Learning Reward Functions for Cooperative Resilience in Multi-Agent Systems
Manuela Chacon-Chamorro, Luis Felipe Giraldo, Nicanor Quijano
TL;DR
This work addresses how reward design influences cooperative resilience in mixed-motive multi-agent systems by learning resilience-aligned rewards from ranked trajectories. It introduces a two-step framework that ranks trajectories using a cooperative resilience metric ρ(τ) and learns a reward function Ř(s; θ) via preference-based IRL (margin-based or probabilistic) to promote resilience. Experiments in a Commons Harvest-inspired environment show that a hybrid resilience-informed reward improves cooperative resilience, resource sustainability, and reduces last-resource depletion compared with baselines like PPO and QMIX. The results demonstrate the value of reward design as a principled tool for robust, scalable cooperation in uncertain environments and point to future extensions to larger, partially observable or adversarial settings.
Abstract
Multi-agent systems often operate in dynamic and uncertain environments, where agents must not only pursue individual goals but also safeguard collective functionality. This challenge is especially acute in mixed-motive multi-agent systems. This work focuses on cooperative resilience, the ability of agents to anticipate, resist, recover, and transform in the face of disruptions, a critical yet underexplored property in Multi-Agent Reinforcement Learning. We study how reward function design influences resilience in mixed-motive settings and introduce a novel framework that learns reward functions from ranked trajectories, guided by a cooperative resilience metric.
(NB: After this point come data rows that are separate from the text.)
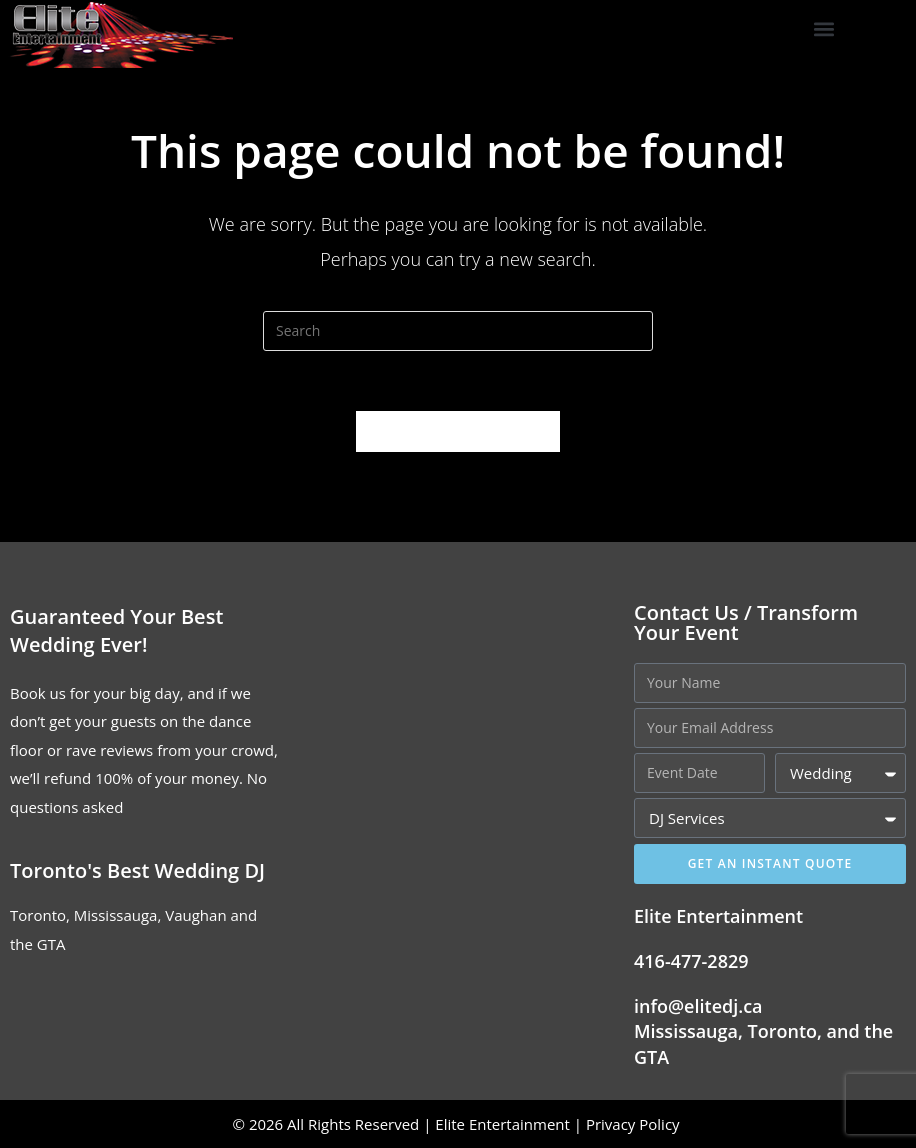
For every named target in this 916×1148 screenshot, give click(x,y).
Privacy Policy (635, 1124)
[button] (824, 29)
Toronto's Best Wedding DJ (137, 870)
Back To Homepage (457, 431)
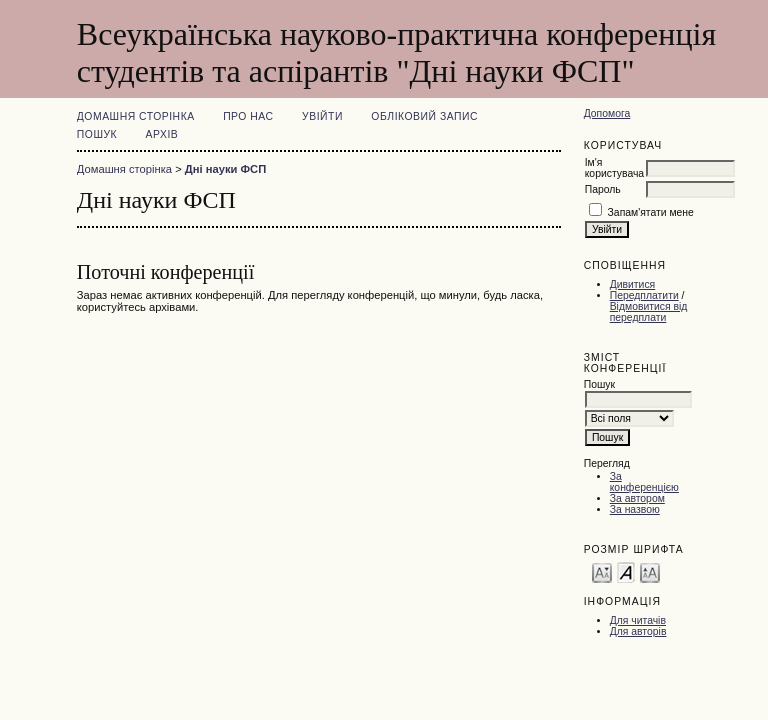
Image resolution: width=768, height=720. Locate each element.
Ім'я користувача (614, 168)
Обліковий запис (424, 116)
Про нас (248, 116)
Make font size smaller (602, 571)
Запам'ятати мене (651, 212)
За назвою (635, 509)
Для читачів (638, 620)
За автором (637, 498)
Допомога (607, 113)
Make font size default (626, 571)
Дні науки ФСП (225, 169)
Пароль (603, 189)
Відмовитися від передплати (649, 312)
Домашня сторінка (136, 116)
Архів (162, 134)
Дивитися (633, 284)
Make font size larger (650, 571)
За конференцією (644, 482)
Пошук (97, 134)
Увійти (322, 116)
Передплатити (644, 295)
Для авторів (638, 631)
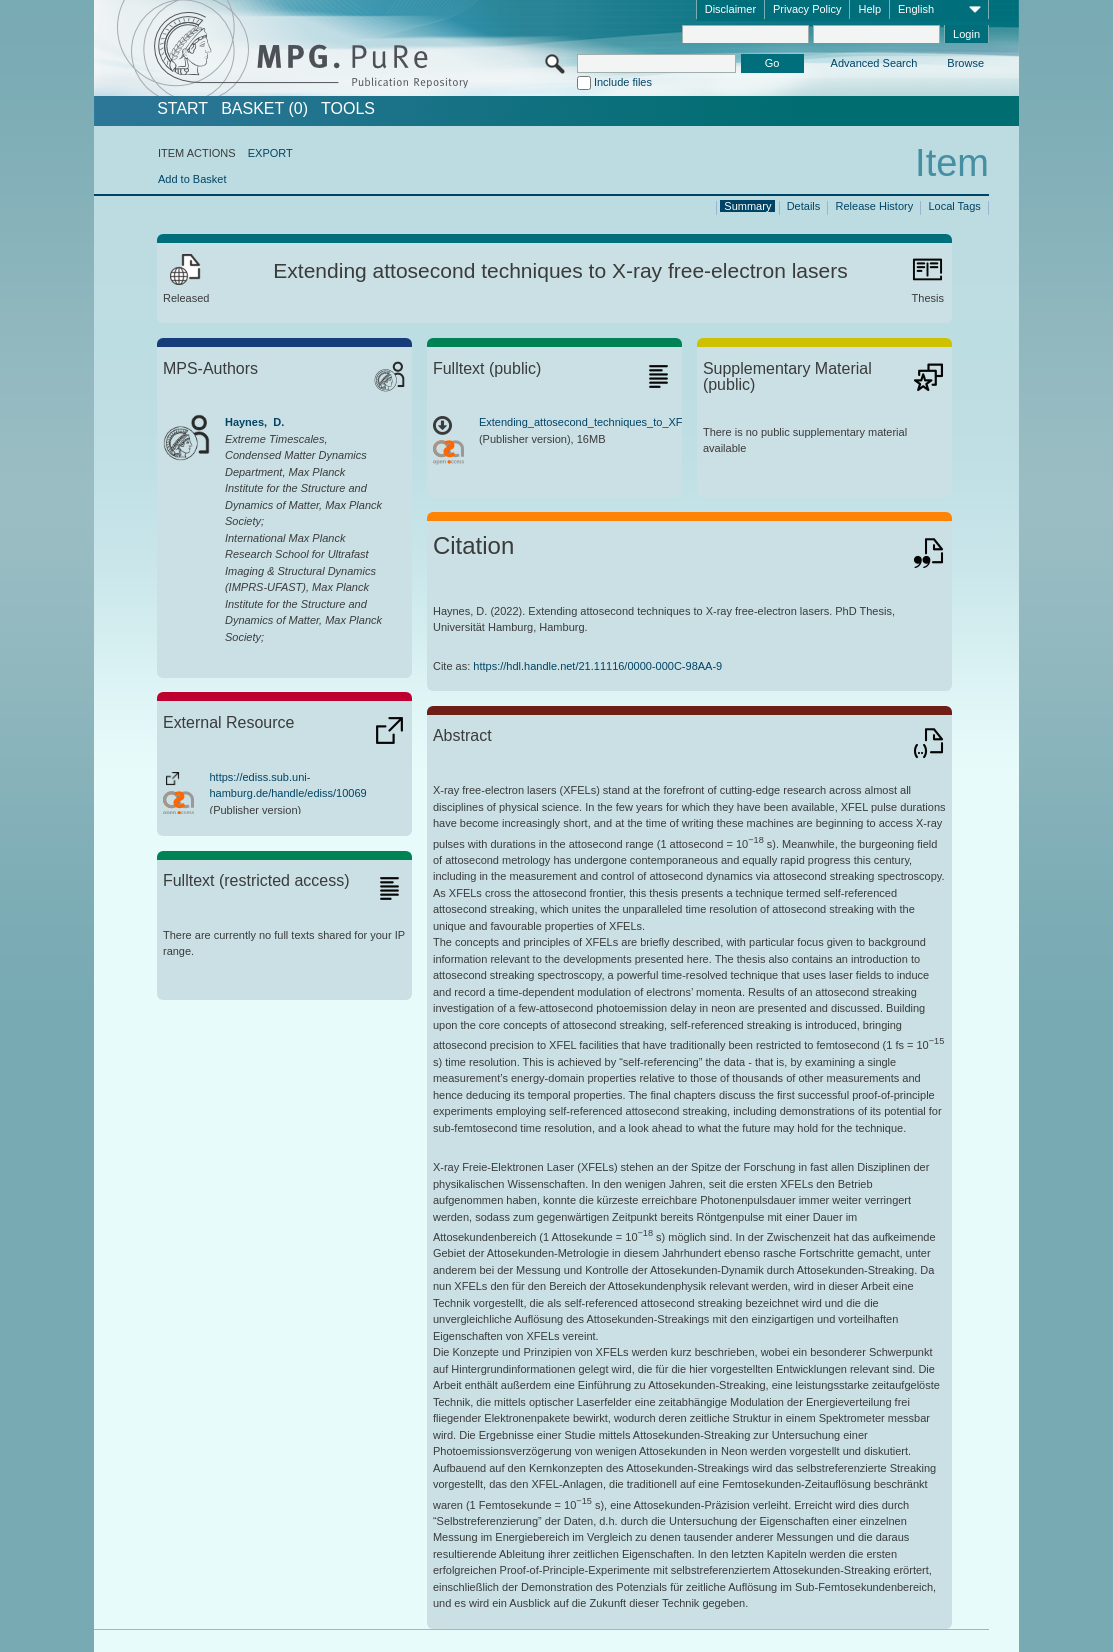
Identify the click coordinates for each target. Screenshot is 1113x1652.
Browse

Agents are trained in a suite of social dilemma environments using three reward strategies: i) traditional individual reward; ii) resilience-inferred reward; and iii) hybrid that balance both. We explore three reward parameterizations-linear models, hand-crafted features, and neural networks, and employ two preference-based learning algorithms to infer rewards from behavioral rankings. Our results demonstrate that hybrid strategy significantly improve robustness under disruptions without degrading task performance and reduce catastrophic outcomes like resource overuse. These findings underscore the importance of reward design in fostering resilient cooperation, and represent a step toward developing robust multi-agent systems capable of sustaining cooperation in uncertain environments.